Search code examples
sqlpostgresqlindexingsql-execution-planpostgresql-performance

Efficient PostgreSQL query on timestamp using index or bitmap index scan?


In PostgreSQL, I have an index on a date field on my tickets table. When I compare the field against now(), the query is pretty efficient:

# explain analyze select count(1) as count from tickets where updated_at > now();
                                                             QUERY PLAN                                                                  
---------------------------------------------------------------------------------------------------------------------------------------------
Aggregate  (cost=90.64..90.66 rows=1 width=0) (actual time=33.238..33.238 rows=1 loops=1)
   ->  Index Scan using tickets_updated_at_idx on tickets  (cost=0.01..90.27 rows=74 width=0) (actual time=0.016..29.318 rows=40250 loops=1)
         Index Cond: (updated_at > now())
Total runtime: 33.271 ms

It goes downhill and uses a Bitmap Heap Scan if I try to compare it against now() minus an interval.
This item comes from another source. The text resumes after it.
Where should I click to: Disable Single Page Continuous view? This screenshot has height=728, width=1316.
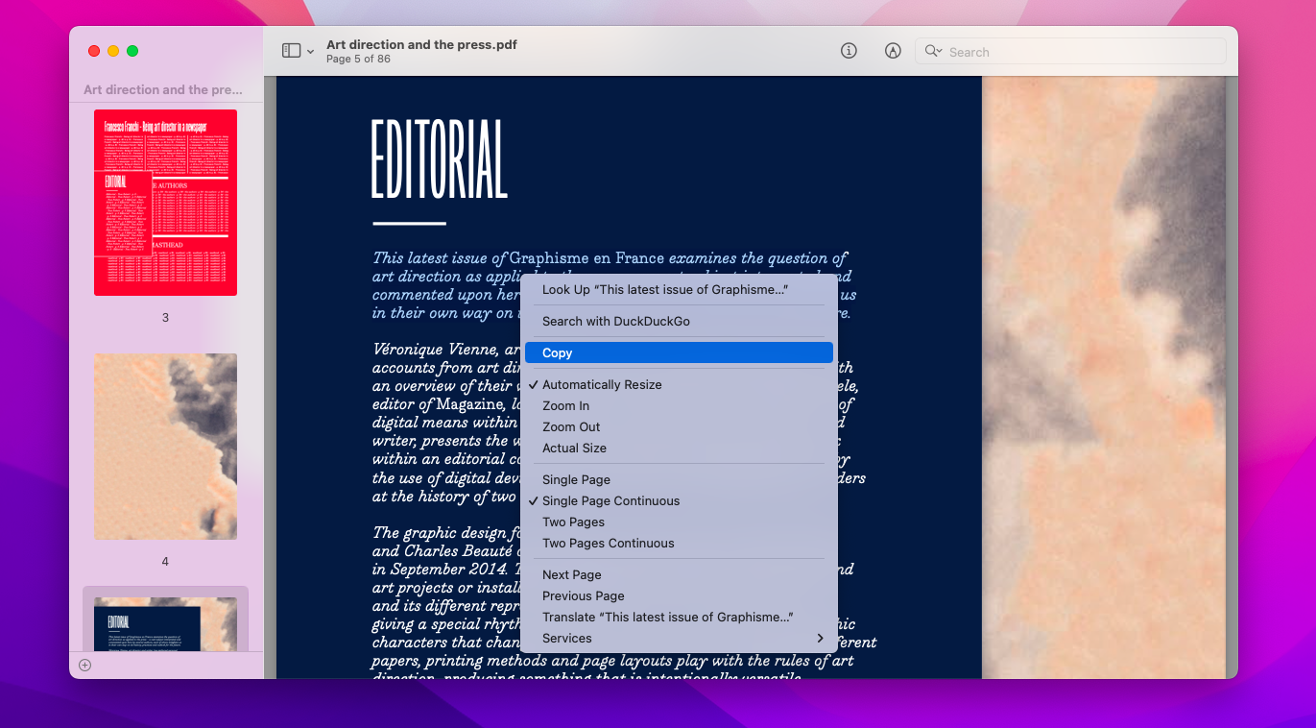tap(610, 500)
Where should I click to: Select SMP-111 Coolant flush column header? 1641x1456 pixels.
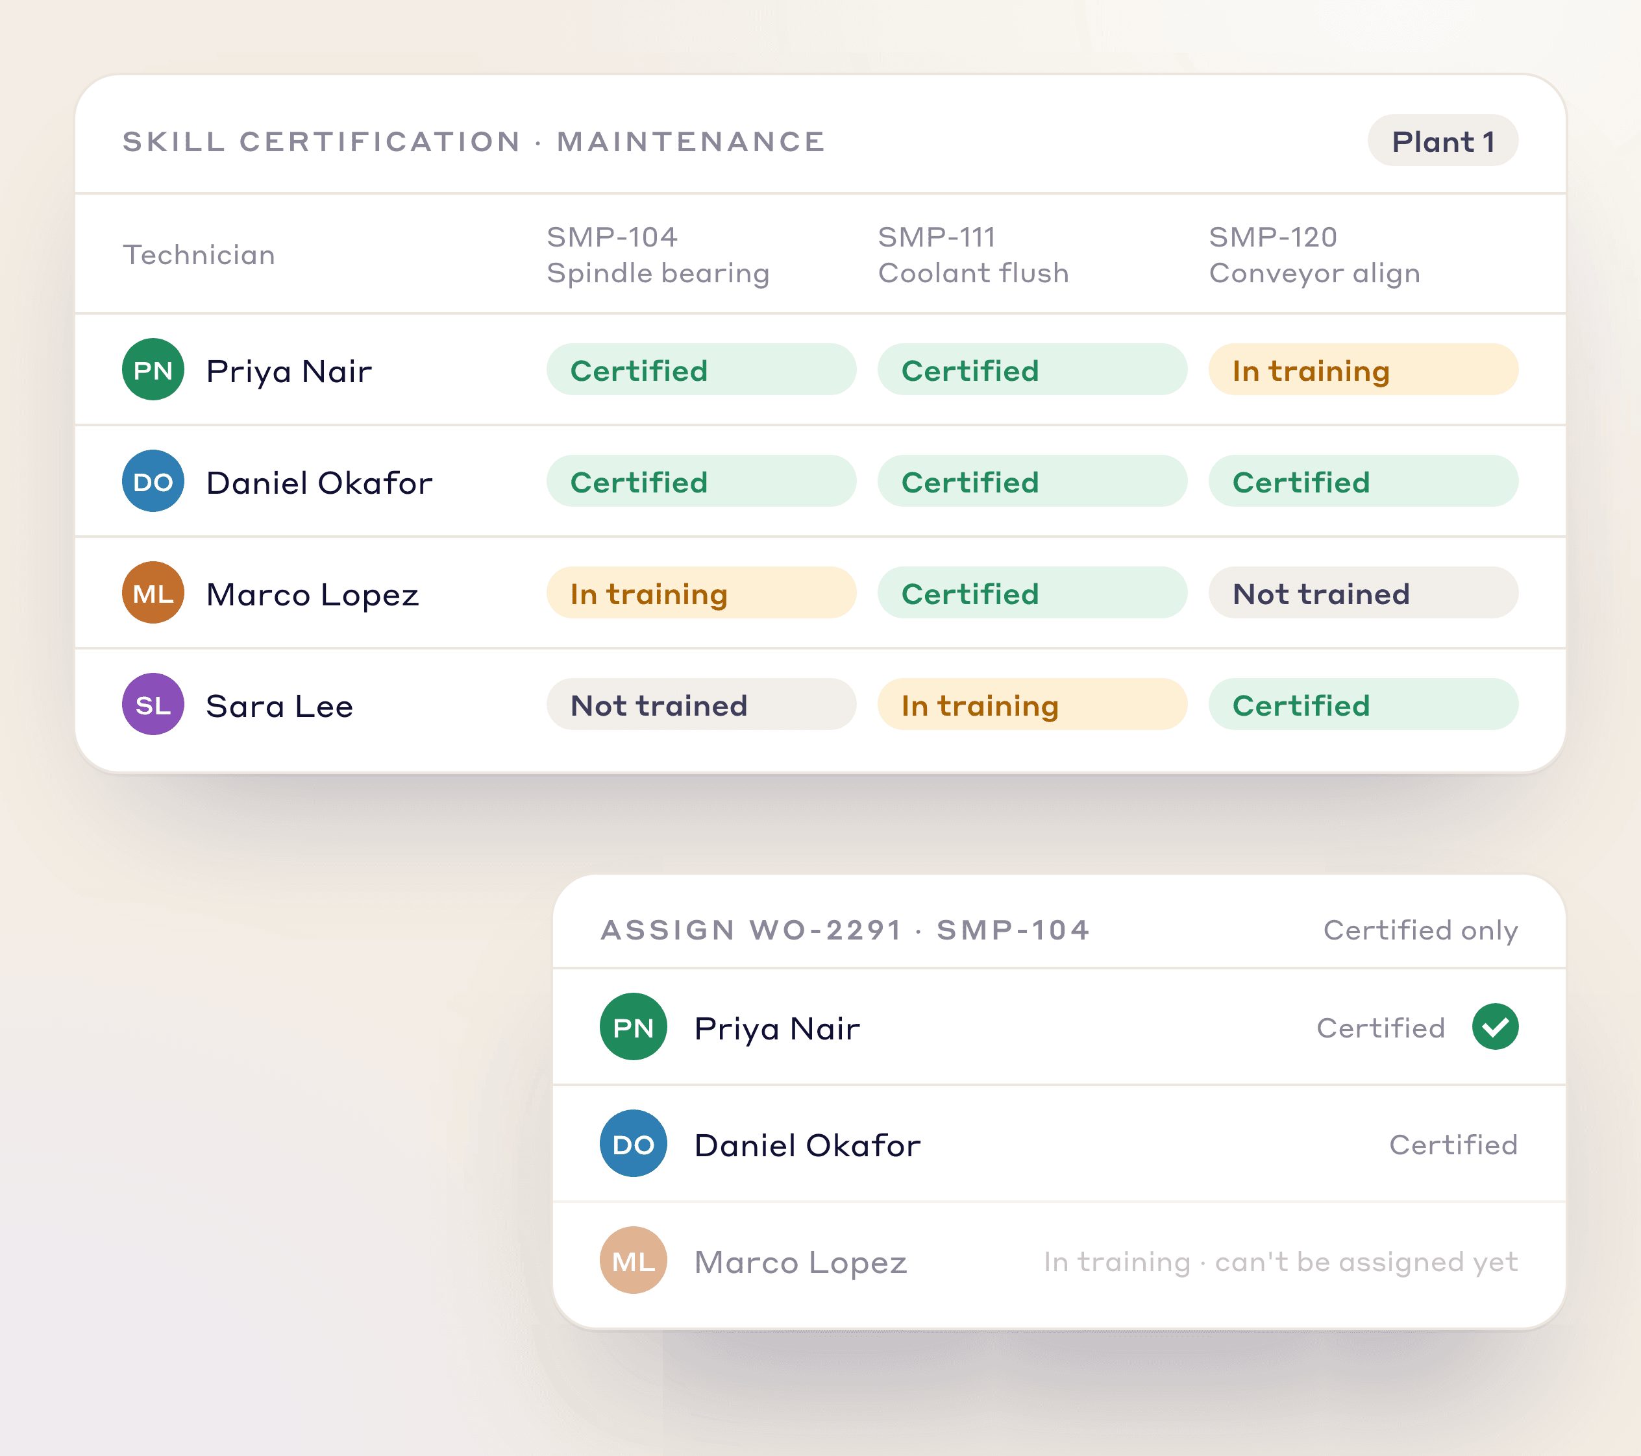[x=973, y=255]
# explain analyze select count(1) as count from tickets where updated_at > (now() - '24 hours'::interval);
                                                                  QUERY PLAN
-----------------------------------------------------------------------------------------------------------------------------------------------------
Aggregate  (cost=180450.15..180450.17 rows=1 width=0) (actual time=543.898..543.898 rows=1 loops=1)
->  Bitmap Heap Scan on tickets  (cost=21296.43..175963.31 rows=897368 width=0) (actual time=251.700..457.916 rows=924373 loops=1)
     Recheck Cond: (updated_at > (now() - '24:00:00'::interval))
     ->  Bitmap Index Scan on tickets_updated_at_idx  (cost=0.00..20847.74 rows=897368 width=0)     (actual time=238.799..238.799 rows=924699 loops=1)
           Index Cond: (updated_at > (now() - '24:00:00'::interval))
Total runtime: 543.952 ms

Is there a more efficient way to query using date arithmetic?


Solution

  • The 1st query expects to find rows=74, but actually finds rows=40250.
    The 2nd query expects to find rows=897368 and actually finds rows=924699.

    Of course, processing 23 x as many rows takes considerably more time. So your actual times are not surprising.
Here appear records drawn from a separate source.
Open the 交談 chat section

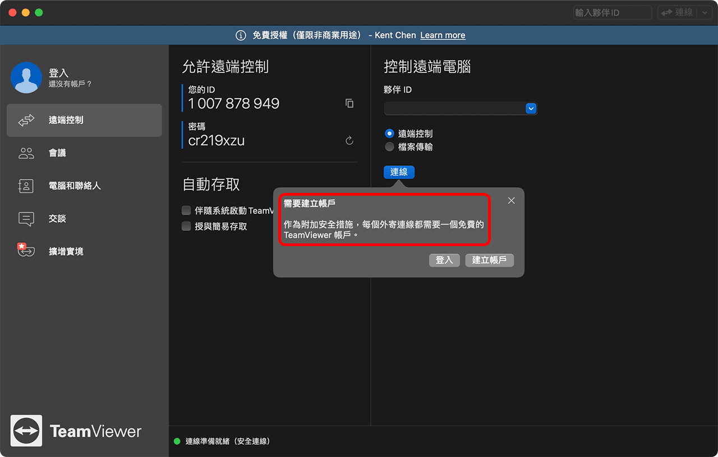click(x=58, y=218)
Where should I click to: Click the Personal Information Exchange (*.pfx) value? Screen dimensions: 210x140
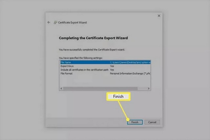click(x=130, y=74)
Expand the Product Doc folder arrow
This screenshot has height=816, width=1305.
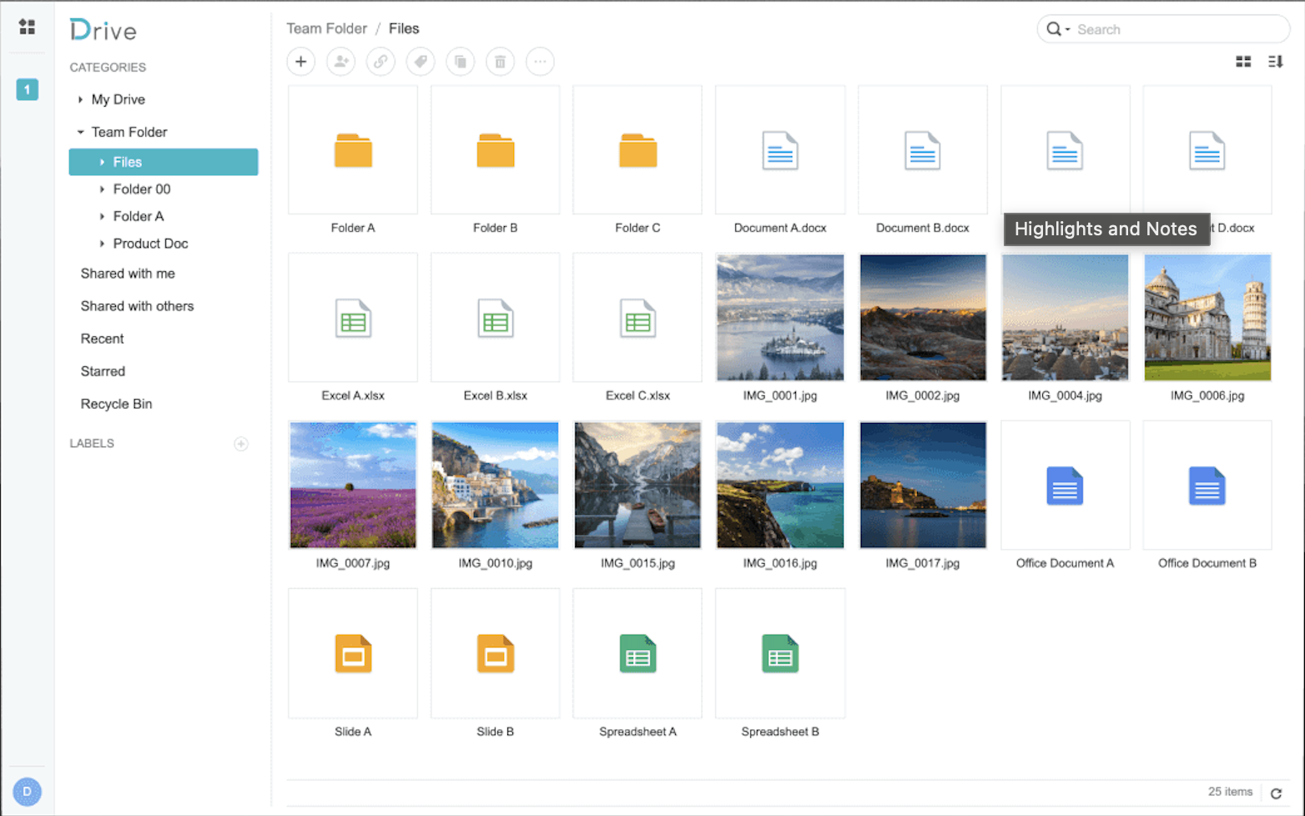(x=102, y=244)
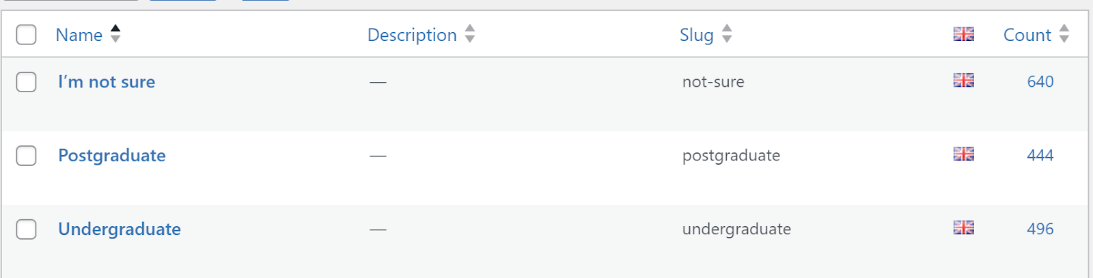Click the sort arrows next to Count
Image resolution: width=1093 pixels, height=278 pixels.
pos(1064,33)
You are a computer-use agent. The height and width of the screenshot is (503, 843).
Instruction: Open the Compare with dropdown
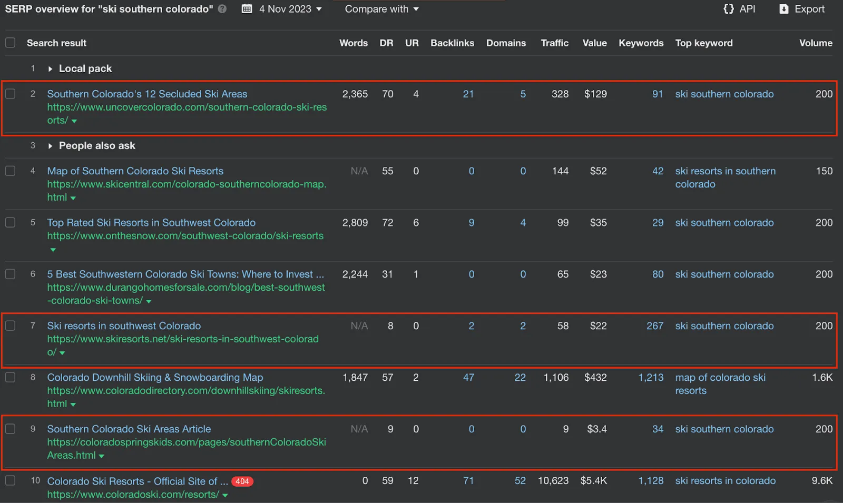381,9
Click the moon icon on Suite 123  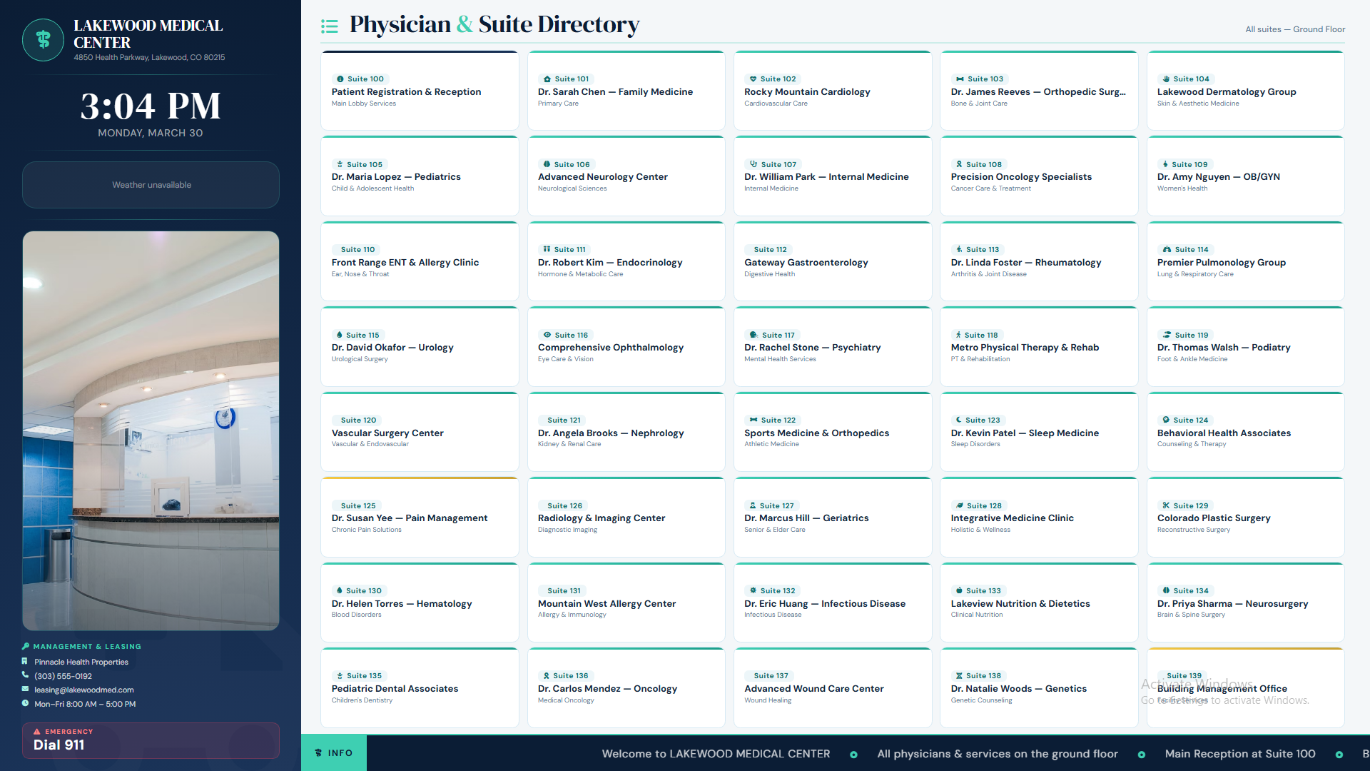pyautogui.click(x=959, y=420)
    Statistics for data with updated_at > now() are outdated. Run:

    ANALYZE tickets;
    

    and repeat your queries. And you seriously have data with updated_at > now()? That sounds wrong.

    It's not surprising, however, that statistics are outdated for data most recently changed. That's in the logic of things. If your query depends on current statistics, you have to run ANALYZE before you run your query.
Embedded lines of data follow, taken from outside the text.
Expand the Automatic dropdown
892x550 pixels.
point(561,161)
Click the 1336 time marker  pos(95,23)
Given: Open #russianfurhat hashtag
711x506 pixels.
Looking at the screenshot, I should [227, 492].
    Also test with (in your session only):

    SET enable_bitmapscan = off;
    

    and repeat your second query to see times without bitmap index scan.

    Why bitmap index scan for more rows?

    A plain index scan fetches rows from the heap sequentially as found in the index. That's simple, dumb and without overhead. Fast for few rows, but may end up more expensive than a bitmap index scan with a growing number of rows.

    A bitmap index scan collects rows from the index before looking up the table. If multiple rows reside on the same data page, that saves repeated visits and can make things considerably faster. The more rows, the greater the chance, a bitmap index scan will save time.

    For even more rows (around 5% of the table, heavily depends on actual data), the planner switches to a sequential scan of the table and doesn't use the index at all.

    The optimum would be an index only scan, introduced with Postgres 9.2. That's only possible if some preconditions are met. If all relevant columns are included in the index, the index type support it and the visibility map indicates that all rows on a data page are visible to all transactions, that page doesn't have to be fetched from the heap (the table) and the information in the index is enough.

    The decision depends on your statistics (how many rows Postgres expects to find and their distribution) and on cost settings, most importantly random_page_cost, cpu_index_tuple_cost and effective_cache_size.